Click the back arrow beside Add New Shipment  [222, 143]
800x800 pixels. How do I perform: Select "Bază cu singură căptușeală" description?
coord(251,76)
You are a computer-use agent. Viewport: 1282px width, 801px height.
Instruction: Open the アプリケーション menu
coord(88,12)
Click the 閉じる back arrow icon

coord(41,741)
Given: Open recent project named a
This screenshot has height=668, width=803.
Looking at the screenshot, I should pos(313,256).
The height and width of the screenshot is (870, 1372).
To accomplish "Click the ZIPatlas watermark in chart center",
::::
● What you are asked to do: Please retype exactly, and only, the lines starting at the one that contains "Instruction: Open the アプリケーション menu" and ending with the last line of the material.

● Exercise solution:
Instruction: Open the アプリケーション menu
coord(88,12)
Click the 閉じる back arrow icon

coord(41,741)
Given: Open recent project named a
This screenshot has height=668, width=803.
Looking at the screenshot, I should pos(313,256).
The height and width of the screenshot is (870, 1372).
To accomplish "Click the ZIPatlas watermark in chart center",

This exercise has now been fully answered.